Да то ли отрава сладкой оказывалась, то ли так тому и быть −
ничего его не брало. Погорюем, посмеёмся, посетуем на судьбу −
и до следующего раза. Сколько я его уму разуму учил, −
вспоминать не хочется.
Но вот одну историю всё же расскажу, потому как чувствую себя
виноватым. Не сколько Ваня в неё залез, сколько я ему пособил.

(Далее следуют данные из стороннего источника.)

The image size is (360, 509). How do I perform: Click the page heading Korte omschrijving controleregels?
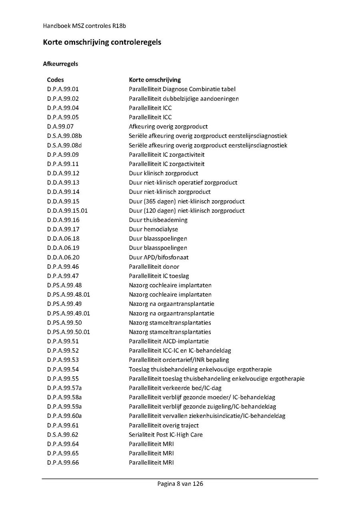tap(102, 42)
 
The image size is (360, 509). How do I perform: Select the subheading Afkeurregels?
tap(60, 64)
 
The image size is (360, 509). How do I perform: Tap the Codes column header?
tap(55, 80)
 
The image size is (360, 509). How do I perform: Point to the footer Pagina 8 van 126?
tap(180, 484)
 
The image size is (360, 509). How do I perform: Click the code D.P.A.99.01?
tap(63, 89)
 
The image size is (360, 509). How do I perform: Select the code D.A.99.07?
tap(60, 126)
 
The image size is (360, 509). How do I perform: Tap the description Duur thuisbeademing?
tap(158, 220)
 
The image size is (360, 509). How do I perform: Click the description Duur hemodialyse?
tap(153, 229)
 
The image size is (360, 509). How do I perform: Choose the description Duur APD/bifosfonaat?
tap(158, 257)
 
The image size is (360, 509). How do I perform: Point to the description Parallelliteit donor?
tap(154, 267)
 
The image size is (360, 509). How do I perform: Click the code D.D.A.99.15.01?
tap(67, 211)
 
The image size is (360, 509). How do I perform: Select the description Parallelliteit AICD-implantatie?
tap(168, 341)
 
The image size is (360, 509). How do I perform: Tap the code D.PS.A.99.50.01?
tap(68, 332)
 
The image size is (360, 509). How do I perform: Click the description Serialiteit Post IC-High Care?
tap(166, 435)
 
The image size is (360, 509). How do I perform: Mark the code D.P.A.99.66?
tap(63, 463)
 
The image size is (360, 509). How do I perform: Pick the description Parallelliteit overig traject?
tap(164, 425)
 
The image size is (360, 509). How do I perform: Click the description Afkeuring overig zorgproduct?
tap(168, 126)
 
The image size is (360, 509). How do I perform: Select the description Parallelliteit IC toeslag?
tap(159, 276)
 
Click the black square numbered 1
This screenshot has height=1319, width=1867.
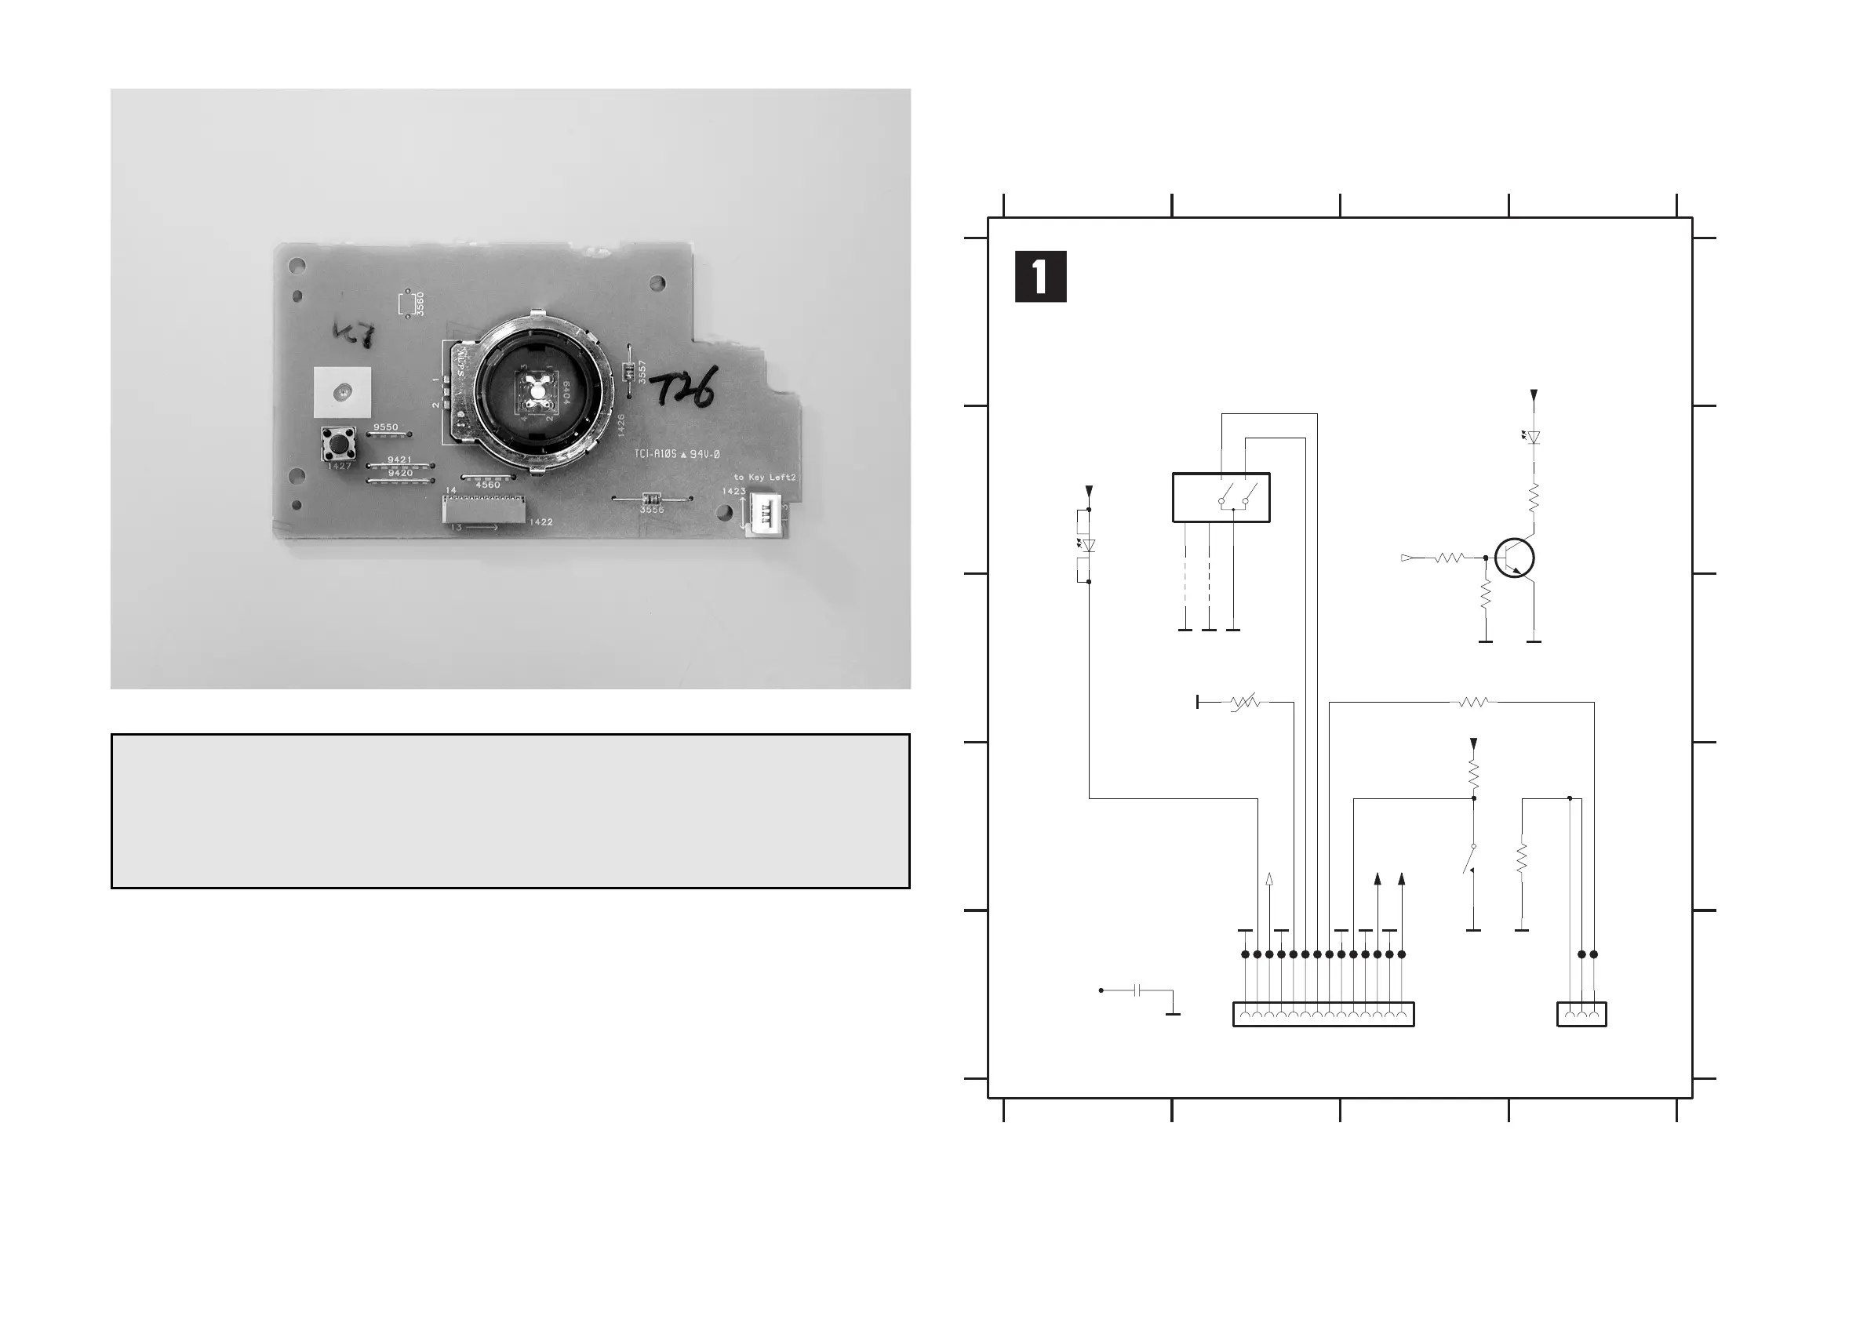[1040, 277]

А случилось это зимой на рыбалке. И хоть рыбак-то он никакой,
а как не встретимся − он одно своё:
− Лёнь! Возьми меня на настоящую рыбалку, надоело мне в нашем
болоте пескарей ловить, − это он так наш пруд называл. − Люди
вон на озёра ездят, леща да чебака дерут и мне очень хочется.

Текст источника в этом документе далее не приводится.